I started looking into pro-choice and pro-life campaign funding with the expectation that pro-life funding would be extravagantly higher. As a feminist, vegetarian and leaning socialist, I may have been a little prejudiced against conservatives. (Sorry, Mom).
I was under the impression that they were all loaded with money and that they used that cash to get what they wanted out of life. And in the U.S., where the abortion battle has unfortunately fallen into a dichotomized trap, I assumed conservatives would dump wads of dough into pro-life campaign coffers.
I was very wrong.
Pro-choice PACs spent four times more than pro-life PACs. The biggest pro-choice Super PAC spent 18 times more than the biggest pro-life Super PAC. Pro-choice 527s spent 379 times more than pro-life 527s, mostly because super-power EMILY's List spends a whopping $10 million per cycle through their 527 alone. Their annual income is over $50 million, a staggering seven times greater than their pro-life counterpart, the Susan B. Anthony List. As a matter of fact, out of nearly 6,000 registered non-party PACs, EMILY's List ranked sixth highest.

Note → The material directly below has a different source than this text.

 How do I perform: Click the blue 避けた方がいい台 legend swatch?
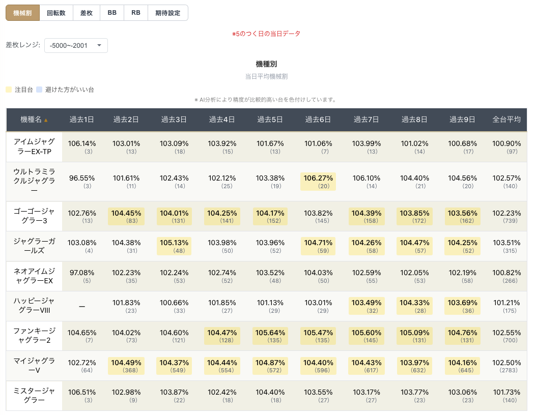click(39, 90)
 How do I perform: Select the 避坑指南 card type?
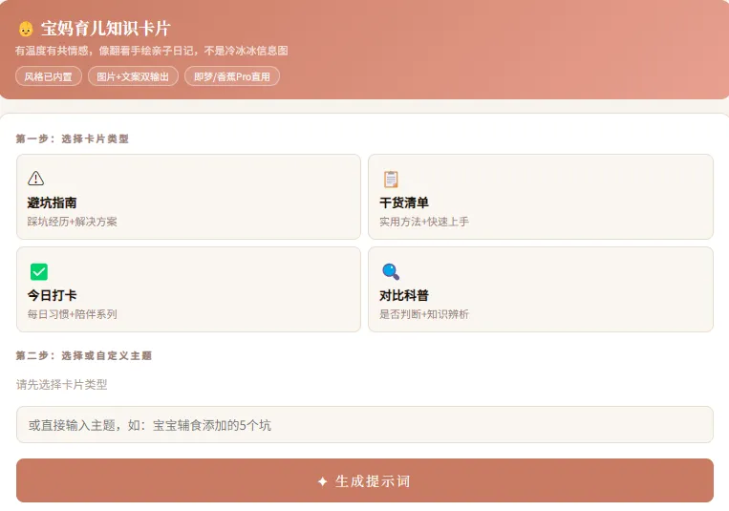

There was no way this could be right, I thought. There was no way that pro-choice campaign funding was tens of millions of dollars more than pro-life funding. That would be absurd.
So I started to dig a little deeper.
I checked donors and leadership boards and independent expenditures and affiliated entities, and you know what I found out?
There are some pretty sneaky loopholes in campaign finance that people with the right backgrounds can manipulate.
Planned Parenthood, for example, operates under a complex network of entities: a 527 committee, two Lobbying Clients, three Organizations, 13 PACs, and 22 Outside Spending Groups. That doesn't even include its research arm or all its PACs with names other than "Planned Parenthood." Within this network, savvy financial managers transfer funds from one group to another, funneling money into a sector with fewer restrictions or into an organization that operates under the same leadership, thus obscuring the total amount from the public.
In another attempt to disguise funding, NARAL Pro-Choice NY petitioned for and was awarded exemption from donor-disclosure, the only group allowed to do so. NARAL Pro-Choice NY was one of only three NARAL Pro-Choice state PAC's active in campaign financing in 2010 or 2012. It spent five times more than the other two active PAC's combined. NARAL NY's 527 Committee took in over $100,000, but has $0 listed in expenditures.
Where that money has gone is unclear. NARAL NY already has a problem with transparency, and the recent exemption only exacerbates that. It serves to further obfuscate the extent of political funding provided by pro-choice groups.
Few people, after all, like a special-interest group with that much money. And let's face it: pro-choice groups have a lot of money.
Rachel Peller is a 2013 graduate in women and gender studies and an intern with Feminists Choosing Life of New York.